**What the task requires**
From the forum thread on spending money on bikes, extract the passage starting at "## XJaredX (Apr" and ending at "or whatever bikes.", copied word for word.

**Text segment**
········

Or we make choices. It really isn't how much you make,but how you elect to spend it. I'm fortunate, I make really good money and can afford to buy lots of bikes, including the Santa Cruz Nickel for my 9 year old and the new hardtail I just built him. Everything is paid in cash, I have no credit cards and I live in a very nice neighborhood in a house that has significant equity (mortgage is 10% of my average monthly gross). Many of my friends and colleagues drive $50k cars, I choose to drive used cars and paid $4400 for the last one. In many cases it is a matter of where you choose to spend your money. In my case, my son loves to ride and all he wants to do this summer is go to Northstar and Downieville as much as possible. The time spent together is priceless.


----------



## XJaredX (Apr 17, 2006)

The other thing I don't get is I usually don't see comments like that when people post pics of their $12,000 S-Works or whatever bikes.

········

**Source material**
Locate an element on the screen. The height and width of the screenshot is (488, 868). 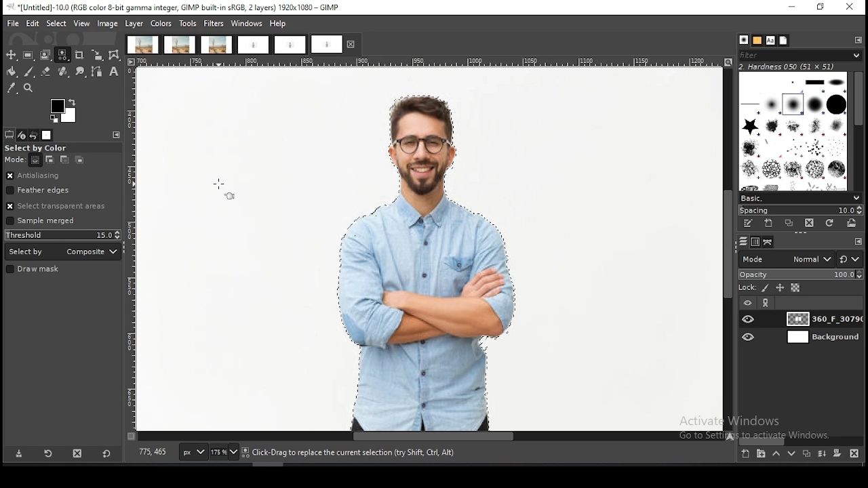
opacity is located at coordinates (800, 275).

········

**Result of the exercise**
## XJaredX (Apr 17, 2006)

The other thing I don't get is I usually don't see comments like that when people post pics of their $12,000 S-Works or whatever bikes.